> TASK REQUIREMENTS:
Find each line of the entries with the string "name", please, and copy it.

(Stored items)

·····

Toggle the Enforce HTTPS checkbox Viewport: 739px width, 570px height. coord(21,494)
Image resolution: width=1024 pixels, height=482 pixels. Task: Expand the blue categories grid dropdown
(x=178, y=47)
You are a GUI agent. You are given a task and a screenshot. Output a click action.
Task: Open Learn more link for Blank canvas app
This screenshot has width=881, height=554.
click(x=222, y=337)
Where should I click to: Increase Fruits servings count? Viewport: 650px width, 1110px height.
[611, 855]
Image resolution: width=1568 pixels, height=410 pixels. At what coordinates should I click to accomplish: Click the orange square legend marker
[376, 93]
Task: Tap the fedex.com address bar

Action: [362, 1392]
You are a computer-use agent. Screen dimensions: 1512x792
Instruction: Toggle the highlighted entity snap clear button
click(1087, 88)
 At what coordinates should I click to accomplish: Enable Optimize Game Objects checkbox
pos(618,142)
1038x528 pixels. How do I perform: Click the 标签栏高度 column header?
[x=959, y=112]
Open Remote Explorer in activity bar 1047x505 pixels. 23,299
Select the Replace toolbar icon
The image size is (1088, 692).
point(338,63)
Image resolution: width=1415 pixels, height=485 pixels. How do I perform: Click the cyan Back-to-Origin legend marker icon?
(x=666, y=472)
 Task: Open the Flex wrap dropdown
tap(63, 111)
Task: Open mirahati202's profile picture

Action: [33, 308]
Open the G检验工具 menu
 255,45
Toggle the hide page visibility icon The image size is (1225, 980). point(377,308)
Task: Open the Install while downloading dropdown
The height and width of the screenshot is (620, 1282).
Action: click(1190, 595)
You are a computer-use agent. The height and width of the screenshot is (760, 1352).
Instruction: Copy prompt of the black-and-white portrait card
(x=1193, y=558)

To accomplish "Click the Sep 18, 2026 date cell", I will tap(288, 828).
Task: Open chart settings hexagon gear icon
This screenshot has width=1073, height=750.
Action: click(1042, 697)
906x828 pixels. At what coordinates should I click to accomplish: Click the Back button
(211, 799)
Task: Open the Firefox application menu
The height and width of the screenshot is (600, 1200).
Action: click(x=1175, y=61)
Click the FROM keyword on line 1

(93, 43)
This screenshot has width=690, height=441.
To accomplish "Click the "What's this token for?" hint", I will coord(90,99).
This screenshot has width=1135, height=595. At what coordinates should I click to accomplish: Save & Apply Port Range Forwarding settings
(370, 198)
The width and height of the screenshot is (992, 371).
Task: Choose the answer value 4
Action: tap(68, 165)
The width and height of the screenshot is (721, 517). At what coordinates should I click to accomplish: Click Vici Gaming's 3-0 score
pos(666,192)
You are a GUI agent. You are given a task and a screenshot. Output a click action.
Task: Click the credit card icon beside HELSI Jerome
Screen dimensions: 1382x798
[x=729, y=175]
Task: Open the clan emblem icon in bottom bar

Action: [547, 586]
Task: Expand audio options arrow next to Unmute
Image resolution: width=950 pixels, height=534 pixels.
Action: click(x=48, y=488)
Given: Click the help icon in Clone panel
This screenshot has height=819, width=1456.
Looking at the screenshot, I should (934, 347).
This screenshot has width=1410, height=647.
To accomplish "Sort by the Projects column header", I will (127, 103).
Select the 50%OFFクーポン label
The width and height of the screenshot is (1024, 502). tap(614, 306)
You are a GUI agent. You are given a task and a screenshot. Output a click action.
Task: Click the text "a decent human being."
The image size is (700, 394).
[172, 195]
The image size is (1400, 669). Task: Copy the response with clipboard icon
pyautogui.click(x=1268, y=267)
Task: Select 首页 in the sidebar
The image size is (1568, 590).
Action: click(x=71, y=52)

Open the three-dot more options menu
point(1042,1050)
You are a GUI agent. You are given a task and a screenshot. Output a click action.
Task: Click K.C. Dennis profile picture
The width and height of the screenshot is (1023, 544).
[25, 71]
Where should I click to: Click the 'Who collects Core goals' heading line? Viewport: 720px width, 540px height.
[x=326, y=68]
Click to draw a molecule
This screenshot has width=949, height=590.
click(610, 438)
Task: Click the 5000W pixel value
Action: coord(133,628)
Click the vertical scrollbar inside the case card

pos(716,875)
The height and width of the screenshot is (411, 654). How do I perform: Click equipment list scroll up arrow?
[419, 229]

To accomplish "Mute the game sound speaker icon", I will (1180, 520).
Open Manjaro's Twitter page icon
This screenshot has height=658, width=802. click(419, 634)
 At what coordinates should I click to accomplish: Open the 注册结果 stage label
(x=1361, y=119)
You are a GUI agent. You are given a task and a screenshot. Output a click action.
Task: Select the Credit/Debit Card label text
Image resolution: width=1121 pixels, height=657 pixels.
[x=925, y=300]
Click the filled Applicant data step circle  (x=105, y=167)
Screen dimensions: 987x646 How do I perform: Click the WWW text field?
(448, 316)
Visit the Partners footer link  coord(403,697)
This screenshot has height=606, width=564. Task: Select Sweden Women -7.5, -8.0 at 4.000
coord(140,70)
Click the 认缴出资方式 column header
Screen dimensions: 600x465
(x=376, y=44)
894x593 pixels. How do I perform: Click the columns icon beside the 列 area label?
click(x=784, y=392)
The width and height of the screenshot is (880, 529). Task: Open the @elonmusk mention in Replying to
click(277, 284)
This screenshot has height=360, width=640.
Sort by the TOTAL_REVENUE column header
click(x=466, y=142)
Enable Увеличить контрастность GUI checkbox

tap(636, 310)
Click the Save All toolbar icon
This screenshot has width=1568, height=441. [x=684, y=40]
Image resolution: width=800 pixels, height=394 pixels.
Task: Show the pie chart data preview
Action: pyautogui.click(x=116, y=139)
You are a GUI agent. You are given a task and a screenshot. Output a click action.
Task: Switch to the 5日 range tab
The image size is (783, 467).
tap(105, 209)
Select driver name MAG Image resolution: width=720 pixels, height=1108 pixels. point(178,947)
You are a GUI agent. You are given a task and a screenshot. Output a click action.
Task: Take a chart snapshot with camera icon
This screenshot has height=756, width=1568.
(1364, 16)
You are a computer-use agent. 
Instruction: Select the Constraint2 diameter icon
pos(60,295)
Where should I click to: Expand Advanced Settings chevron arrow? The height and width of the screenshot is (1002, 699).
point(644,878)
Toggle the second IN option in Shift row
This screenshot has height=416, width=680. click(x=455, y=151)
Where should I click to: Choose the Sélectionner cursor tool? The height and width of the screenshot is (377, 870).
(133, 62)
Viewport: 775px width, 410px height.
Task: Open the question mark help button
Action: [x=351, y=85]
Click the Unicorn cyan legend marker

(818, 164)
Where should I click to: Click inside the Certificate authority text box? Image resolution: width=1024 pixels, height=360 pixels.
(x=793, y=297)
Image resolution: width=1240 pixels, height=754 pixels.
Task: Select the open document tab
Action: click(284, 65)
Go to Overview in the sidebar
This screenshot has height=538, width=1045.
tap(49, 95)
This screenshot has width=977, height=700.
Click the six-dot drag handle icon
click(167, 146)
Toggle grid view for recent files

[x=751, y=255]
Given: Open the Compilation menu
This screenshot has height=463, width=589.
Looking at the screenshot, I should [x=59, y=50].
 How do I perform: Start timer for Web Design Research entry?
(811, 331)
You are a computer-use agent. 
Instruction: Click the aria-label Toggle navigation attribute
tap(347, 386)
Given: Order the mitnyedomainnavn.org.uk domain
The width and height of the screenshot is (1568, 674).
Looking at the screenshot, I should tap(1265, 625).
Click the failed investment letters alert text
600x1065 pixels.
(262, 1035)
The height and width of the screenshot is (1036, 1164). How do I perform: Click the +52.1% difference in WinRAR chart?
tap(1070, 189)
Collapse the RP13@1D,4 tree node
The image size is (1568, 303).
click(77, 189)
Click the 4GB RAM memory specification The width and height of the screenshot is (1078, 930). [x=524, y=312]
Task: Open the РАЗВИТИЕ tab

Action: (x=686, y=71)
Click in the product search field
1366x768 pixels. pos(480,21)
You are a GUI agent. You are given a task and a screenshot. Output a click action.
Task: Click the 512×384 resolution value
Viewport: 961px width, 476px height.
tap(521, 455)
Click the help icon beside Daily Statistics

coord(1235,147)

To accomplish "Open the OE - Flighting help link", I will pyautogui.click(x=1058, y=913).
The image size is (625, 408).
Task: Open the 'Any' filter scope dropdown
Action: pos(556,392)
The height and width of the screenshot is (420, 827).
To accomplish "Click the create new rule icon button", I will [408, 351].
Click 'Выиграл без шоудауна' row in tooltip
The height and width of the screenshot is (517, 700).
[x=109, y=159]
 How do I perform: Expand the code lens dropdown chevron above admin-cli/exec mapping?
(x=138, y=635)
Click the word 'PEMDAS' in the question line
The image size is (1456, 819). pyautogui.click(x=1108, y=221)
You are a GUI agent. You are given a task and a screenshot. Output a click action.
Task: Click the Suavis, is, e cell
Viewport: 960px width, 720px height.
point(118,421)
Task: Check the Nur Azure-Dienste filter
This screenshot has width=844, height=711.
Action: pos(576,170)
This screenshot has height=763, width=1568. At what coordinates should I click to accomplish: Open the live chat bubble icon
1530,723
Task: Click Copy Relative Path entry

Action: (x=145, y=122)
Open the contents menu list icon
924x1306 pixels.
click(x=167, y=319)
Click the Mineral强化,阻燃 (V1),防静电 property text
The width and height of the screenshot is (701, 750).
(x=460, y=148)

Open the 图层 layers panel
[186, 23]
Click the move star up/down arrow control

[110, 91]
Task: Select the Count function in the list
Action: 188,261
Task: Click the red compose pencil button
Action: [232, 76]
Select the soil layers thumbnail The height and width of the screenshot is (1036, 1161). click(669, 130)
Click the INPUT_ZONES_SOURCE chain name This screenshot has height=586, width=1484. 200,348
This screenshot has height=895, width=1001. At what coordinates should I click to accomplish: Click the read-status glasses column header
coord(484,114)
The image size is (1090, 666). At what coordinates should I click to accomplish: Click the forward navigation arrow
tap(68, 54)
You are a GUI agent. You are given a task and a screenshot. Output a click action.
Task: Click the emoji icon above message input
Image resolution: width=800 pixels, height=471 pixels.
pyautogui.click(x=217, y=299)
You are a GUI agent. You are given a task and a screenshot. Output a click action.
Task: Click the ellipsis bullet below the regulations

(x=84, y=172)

·····

> SOLUTION TO THIS TASK:
Select driver name MAG Image resolution: width=720 pixels, height=1108 pixels. point(178,947)
Click the INPUT_ZONES_SOURCE chain name This screenshot has height=586, width=1484. 200,348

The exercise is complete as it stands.